TEs remain high-up in the political debate and reform agendas. Recent years have seen numerous legislative initiatives involving reduced VAT rates, PIT deductions, inheritance and gift tax exemptions, and CIT incentives. Examples include the extension of the lower VAT rate for accommodation services until 2035 (just voted down by the National Council and now with the Council of States), repeated debates on the deductibility of childcare expenses and Pillar 3a contributions, and discussions surrounding cantonal inheritance and gift tax exemptions. In the CIT field, the introduction of patent boxes and research and development (R&D) super-deductions at the cantonal level illustrates the dynamics of TE policy-making involving different tiers of government as this has been triggered by the Federal Act on Tax Reform and AHV Financing (TRAF).
Peter Hongler is a professor of tax law at the University of St. Gallen.
Agustin Redonda is a Senior Fellow with the Council on Economic Policies (CEP), where he leads CEP’s work on
tax expenditures and tax incentives. He is also the co-founder and co-director of the Tax Expenditures Lab, which
hosts the Global Tax Expenditures Database (GTED) and the Global Tax Expenditures Transparency Index (GTETI).
Tax expenditures (TEs) constitute a key instrument in Swiss fiscal policy. Although they are widely used at both the federal and cantonal levels to pursue economic, social, and environmental objectives, their fiscal cost, effectiveness, and distributional consequences remain only partially documented. This report reviews the current state of TE reporting, estimation, evaluation, and reform in Switzerland.
The available evidence suggests that annual revenue forgone from federal TEs amounts to more than CHF 24 billion. However, this figure should be interpreted with great caution. It is based on outdated and incomplete information and likely represents a lower-bound estimate of the true fiscal cost of federal TEs. The latest comprehensive federal TE report was published by the Federal Tax Administration (FTA) in 2011, while many of the underlying revenue forgone estimates were themselves derived from an even older study conducted by the FTA in 2009 using tax return data from the canton of Bern and extrapolated to the rest of the country. More recently, the State Secretariat for Economic Affairs (SECO) published a combination of aggregate and provision-level estimates for 2019 in its 2021 report on the “State Footprint”. The figures included new estimates for some TE provisions, namely for TE granted through the mineral oil tax and further excise taxes as well as the vehicle tax and the national road tax. Yet, most of the data was based on the estimates published in 2011. The report estimated the overall yearly revenue forgone stemming from the use of TEs at more than CHF 24 billion.

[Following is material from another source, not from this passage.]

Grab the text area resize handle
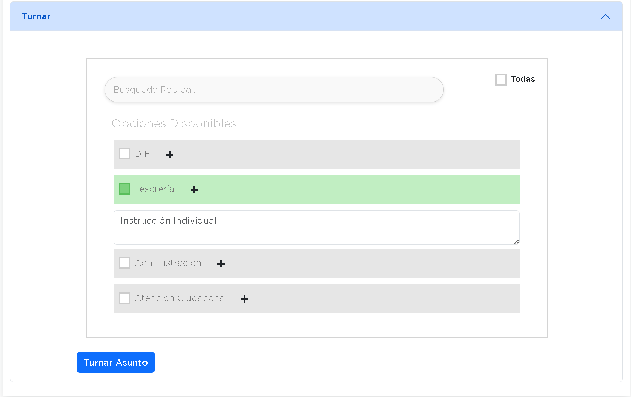The image size is (631, 397). point(516,242)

The 2011 report provides a detailed discussion of the benchmark classification of TE provisions used in Switzerland. The definition of the benchmark tax system is key for TE policy-making as TEs are defined as deviations from the reference or benchmark tax system. Interestingly, and unlike most of the countries worldwide that rely primarily on existing legislation, the benchmark tax system (BTS) for direct taxes in Switzerland is defined based on two theoretically grounded benchmarks: one based on income and an alternative one based consumption.
The lack of reliable and up-to-date information is particularly concerning given the legal framework governing subsidies and TEs. Article 7(g) of the Federal Act on Financial Aids and Compensation Payments (Subsidies Act, SubA) establishes that, in principle, the use of TEs should be avoided. In its 1986 dispatch, the Federal Council explicitly warned that TEs can undermine tax equity, reduce democratic oversight, and escape systematic scrutiny because their fiscal implications are often difficult to quantify. On this note, Article 5 of the SubA requires the federal government to report on TEs every six years as part of its broader subsidy reporting obligations. This requirement has not been fulfilled. The issue has been repeatedly noted by the Federal Council, Parliament, and the Swiss Federal Audit Office (SFAO) and yet, a regular and institutionalized reporting framework has still not been established.
The current estimate of more than CHF 24 billion in TEs on the federal level does not account for the fiscal cost of cantonal TEs. Indeed, at the subnational level, reporting is even more limited with only two significant estimation exercises: a 2011 study conducted by the FTA on personal income-related TEs in the canton of Zug, and a 2025 review of personal income tax (PIT) related TEs published by the canton of Zürich. No canton has established a recurring TE reporting framework. Furthermore, no federal or cantonal estimation exercise currently provides estimates of TEs granted through corporate income tax (CIT), despite the growing importance of tax incentives in the CIT system.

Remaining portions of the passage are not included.